GOAL:
In the query breakdown text, which keyword makes the repo nodes sort in descending order?

>> begin TEXT BLOCK

Cyberfame
Search
K

Breaking Down Queries From Graph Analysis Examples

This page offers a much more detailed explanation on how each of the example queries work, breaking them down line by line.

"Centrality in a Supply Chain of Organization" Breakdown

Full query:
MATCH (e:Entity)
WHERE e.name CONTAINS $owner + "/"
MATCH (e)-[r:HAS_DEPENDENCY]->(d:repo)
WITH d, COUNT(r) as ndeps
ORDER BY ndeps DESC
LIMIT 50
RETURN d.name as name, d.score as score, ndeps
Breakdown:
MATCH (e:Entity)
The MATCH clause specifies the starting node of the search, which is a node with a URL property that matches the value provided by the user. The colon syntax specifies that the node must have the label "Entity".
WHERE e.name CONTAINS $owner + "/"
The WHERE clause filters which "Entity" nodes we want to include in this query. For example, for the value of $owner equal to "ansible" this query will include all entities related to "ansible" GitHub organization.
MATCH (e)-[r:HAS_DEPENDENCY]->(d:repo)
This line matches any node labeled "repo" that is connected to any of the chosen "Entity" nodes and has a relationship labeled "HAS_DEPENDENCY" with them. During that process, it remembers the dependency node as d and the relationship between two nodes as r.
WITH d, COUNT(r) as ndeps
This line introduces a WITH clause, which is used to pass data from the MATCH clause to subsequent clauses. In this case, it passes the repo nodes (d) and the relationships (r) between them to the next clause. The COUNT function is used to count the number of relationships (r) between each repo node (d), and the result is aliased as ndeps.
ORDER BY ndeps DESC
This line is used to sort the repo nodes (d) based on the number of relationships (ndeps). The DESC keyword specifies that the sorting should be done in descending order.
LIMIT 50
This line specifies that the output should be limited to the top 50 repo nodes (d) based on the sorting criteria specified in the previous clause.
RETURN d.name as name, d.score as score, ndeps
This line specifies what data should be returned as output. It returns the name and score properties of each repo node (d), along with the ndeps count that was calculated in the previous clause. The AS keyword is used to alias the output property names (d.name as name and d.score as score).

"Centrality in Global Supply Chain" Breakdown

Full query:
MATCH ()-[r:HAS_DEPENDENCY]->(d:repo)
WITH d, COUNT(r) as ndeps
ORDER BY ndeps DESC
LIMIT 200
RETURN d.url as url, d.score as score, ndeps
Breakdown:
MATCH ()-[r:HAS_DEPENDENCY]->(d:repo)

>> end TEXT BLOCK
>> begin DATA ENTRIES

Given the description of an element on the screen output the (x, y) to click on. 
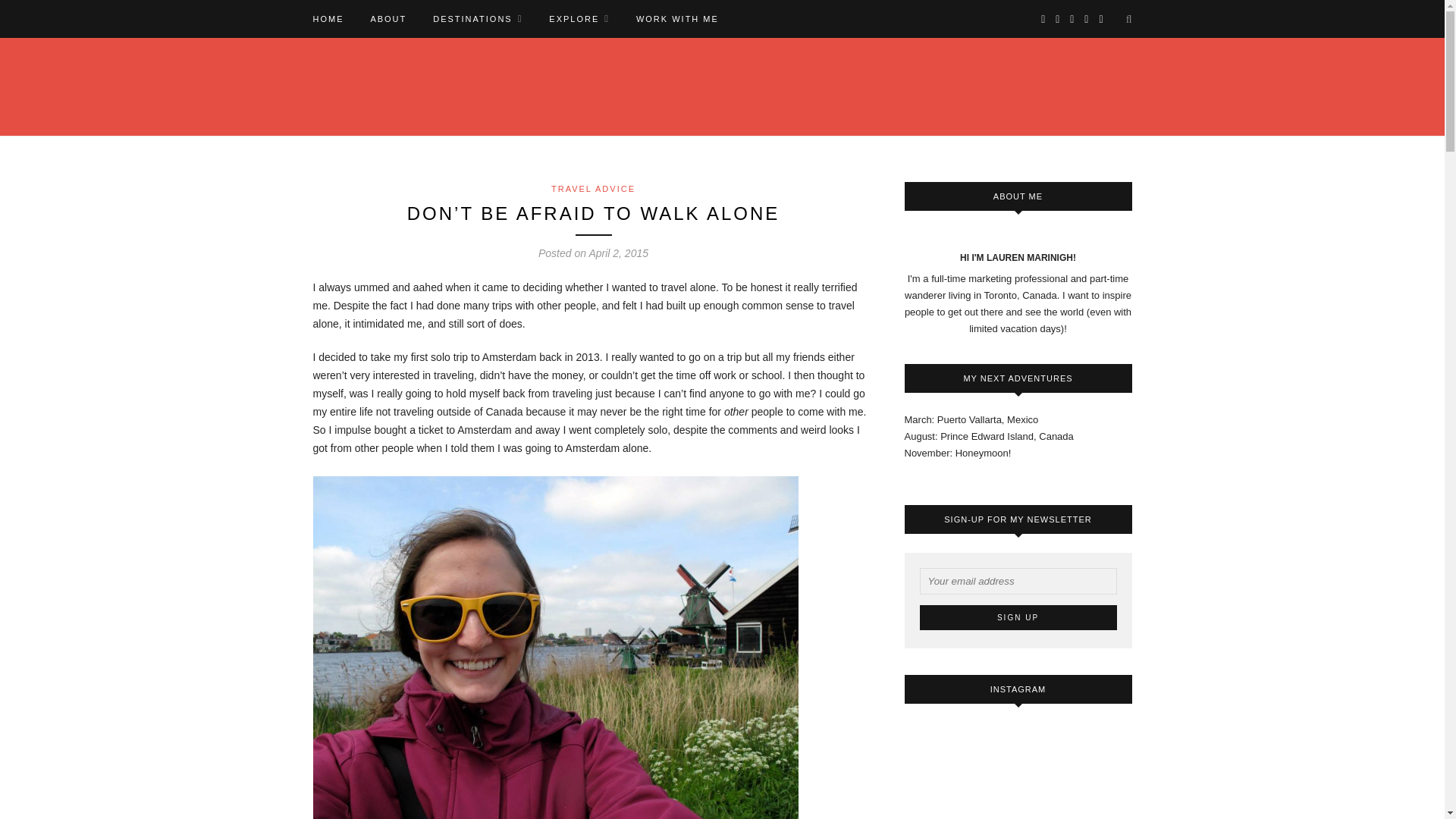
DESTINATIONS (477, 18)
Sign up (1017, 617)
ABOUT (387, 18)
WORK WITH ME (677, 18)
EXPLORE (579, 18)
TRAVEL ADVICE (592, 188)
Given the description of an element on the screen output the (x, y) to click on. 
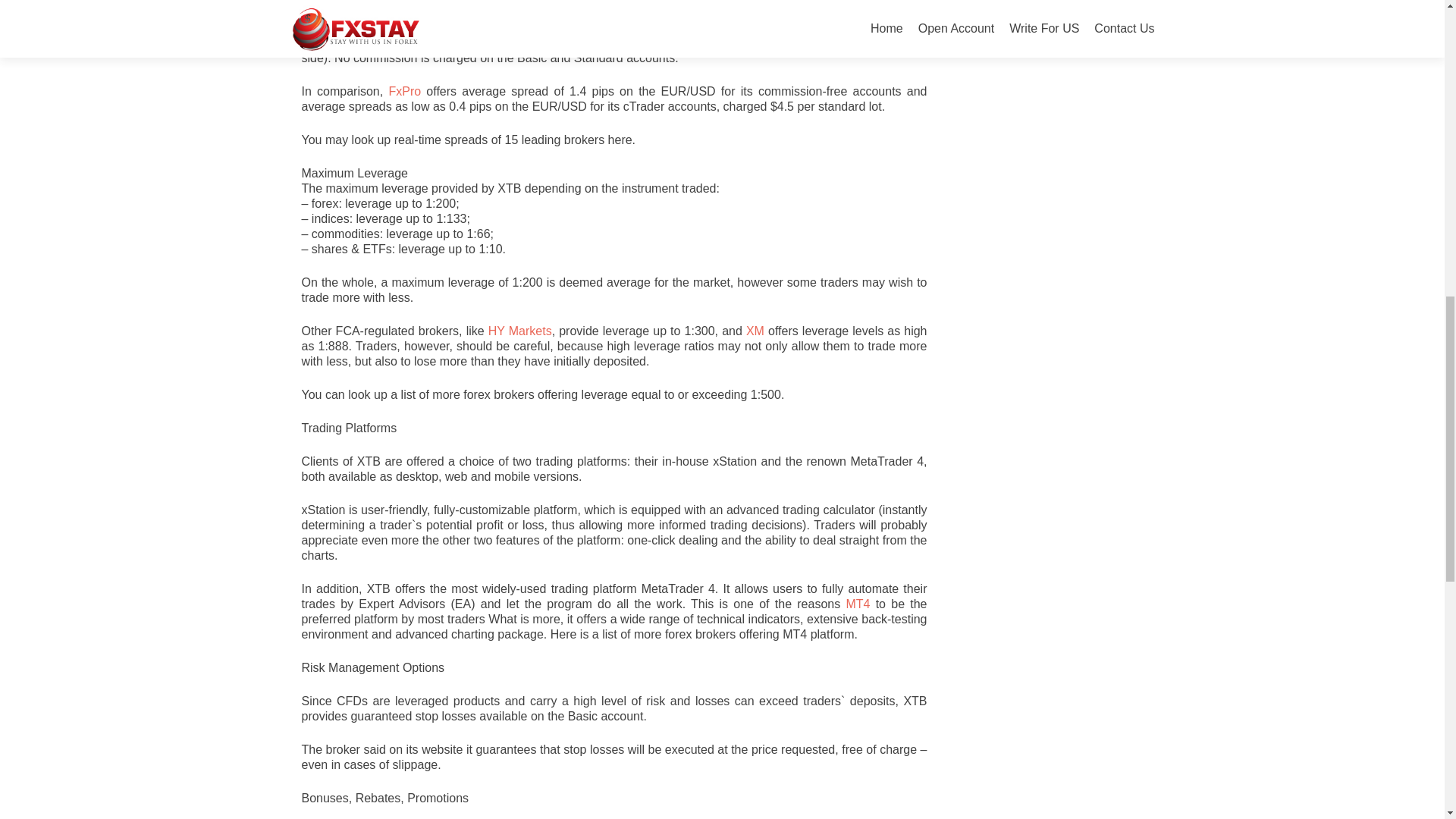
XM (754, 330)
HY Markets (519, 330)
FxPro (404, 91)
MT4 (857, 603)
Given the description of an element on the screen output the (x, y) to click on. 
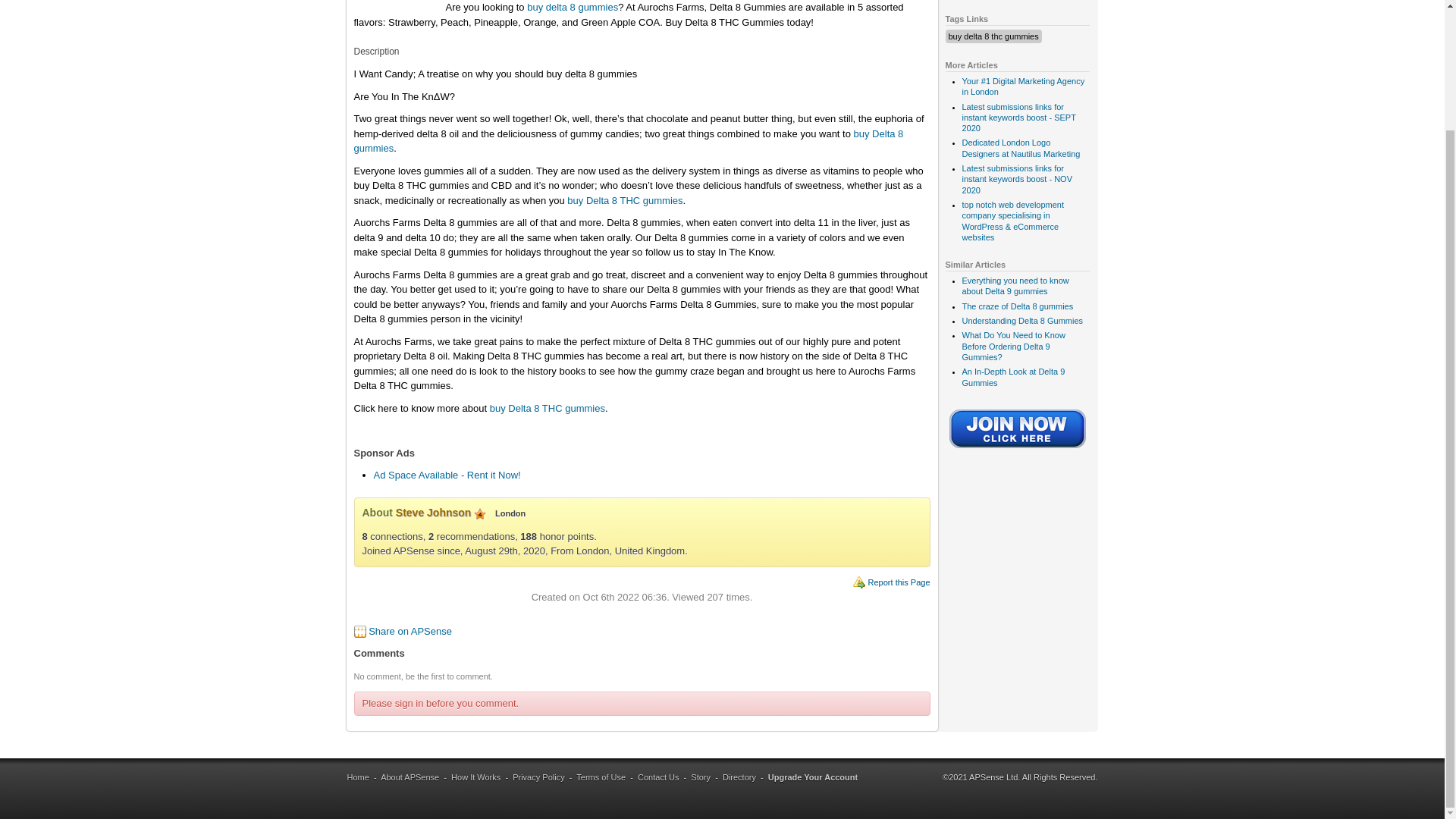
Dedicated London Logo Designers at Nautilus Marketing (1020, 148)
Report this Page (898, 582)
buy Delta 8 THC gummies (547, 408)
Share on APSense (409, 631)
Advanced (480, 513)
What Do You Need to Know Before Ordering Delta 9 Gummies? (1012, 345)
Understanding Delta 8 Gummies (1021, 320)
buy Delta 8 THC gummies (624, 200)
buy Delta 8 gummies (627, 140)
Join APSense Social Network (1017, 449)
The craze of Delta 8 gummies (1016, 306)
Given the description of an element on the screen output the (x, y) to click on. 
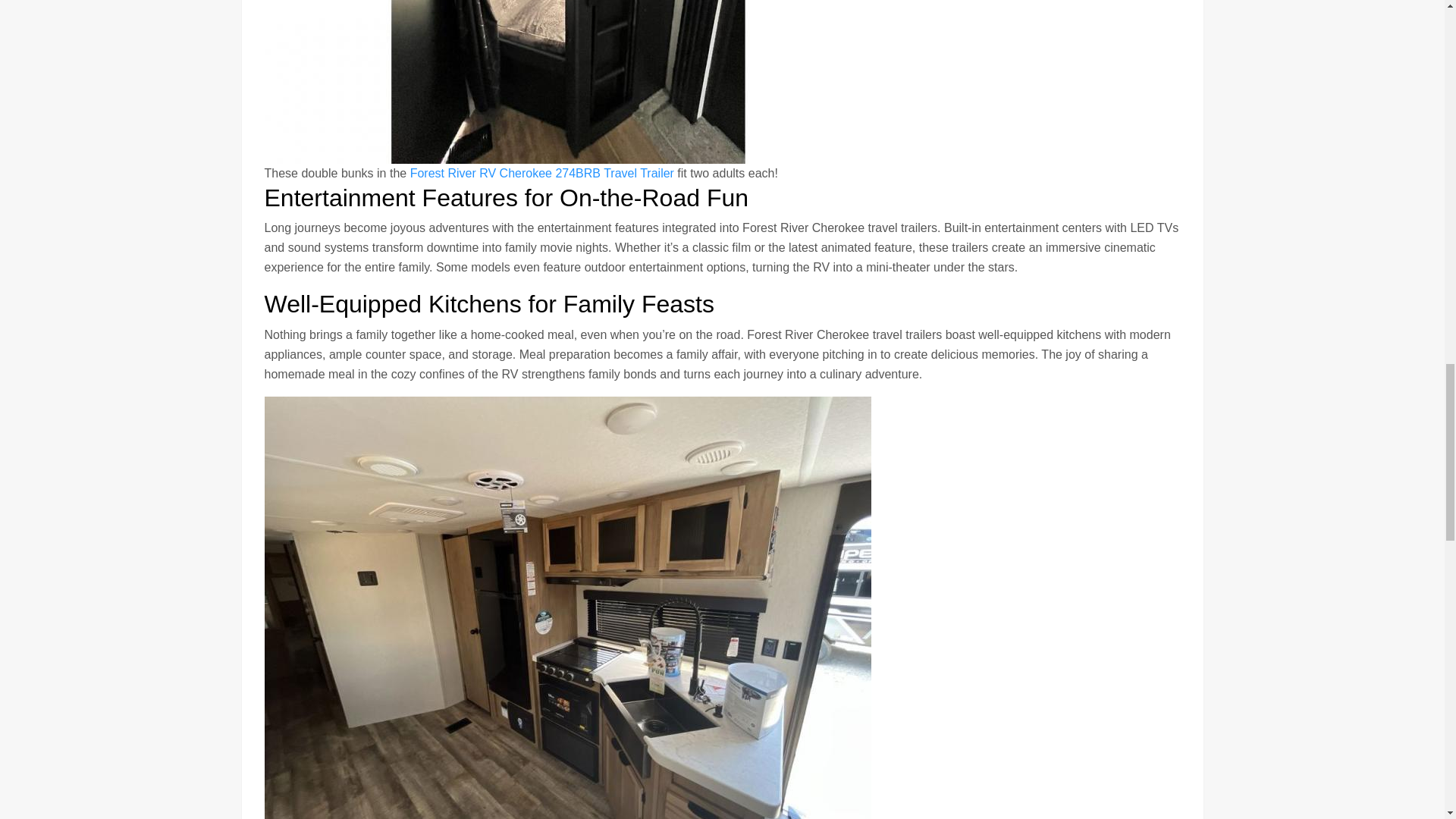
Forest River RV Cherokee 274BRB Travel Trailer (542, 173)
Given the description of an element on the screen output the (x, y) to click on. 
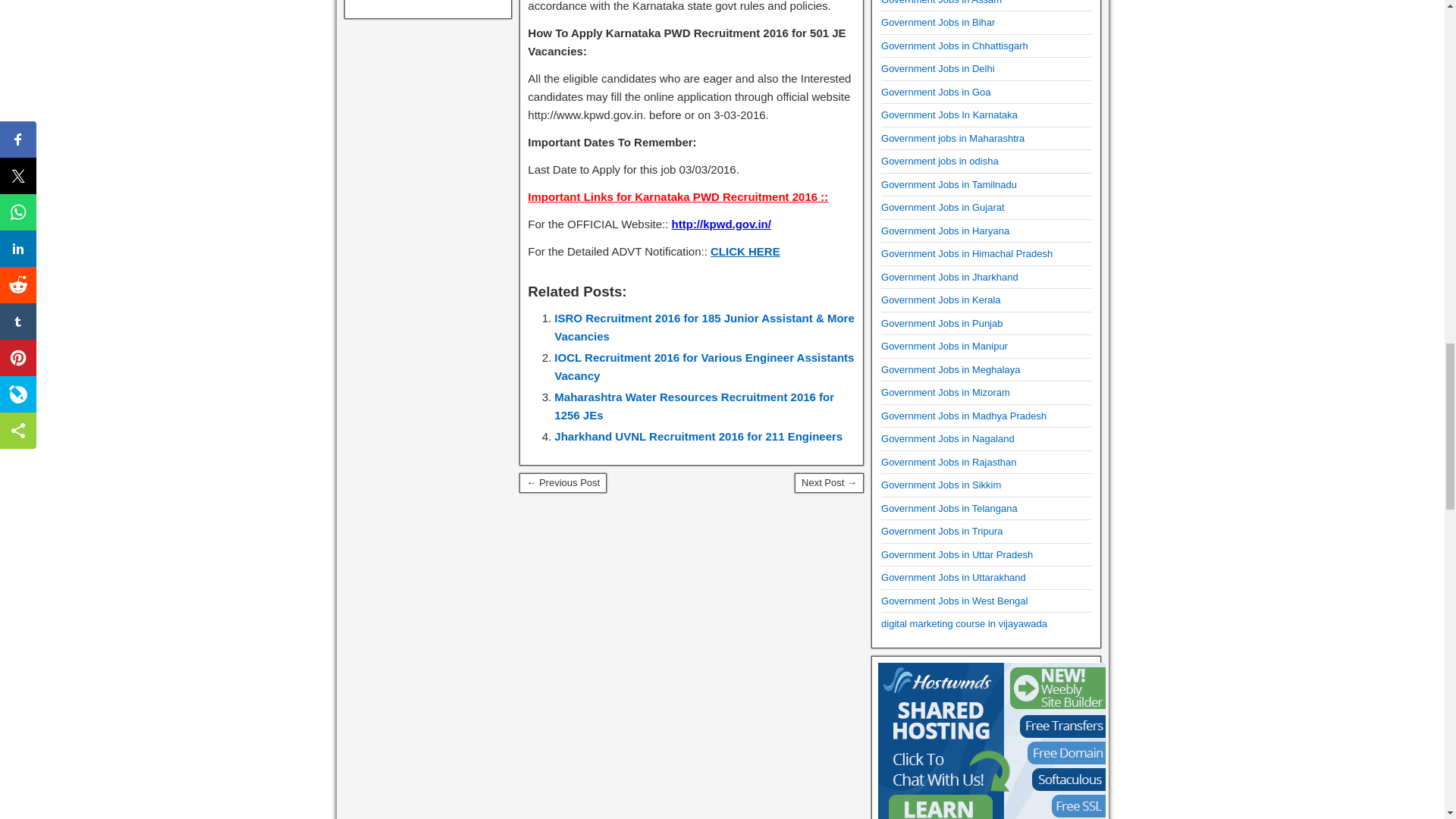
CLICK HERE (745, 250)
Telangana State Police Recruitment 2016 for 510 Vacancies (828, 483)
Jharkhand UVNL Recruitment 2016 for 211 Engineers (698, 436)
Maharashtra Water Resources Recruitment 2016 for 1256 JEs (694, 405)
Maharashtra Water Resources Recruitment 2016 for 1256 JEs (694, 405)
Jharkhand UVNL Recruitment 2016 for 211 Engineers (698, 436)
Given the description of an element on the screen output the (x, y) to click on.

>> end DATA ENTRIES

RESPONSE FOR THIS EXERCISE:
The DESC keyword.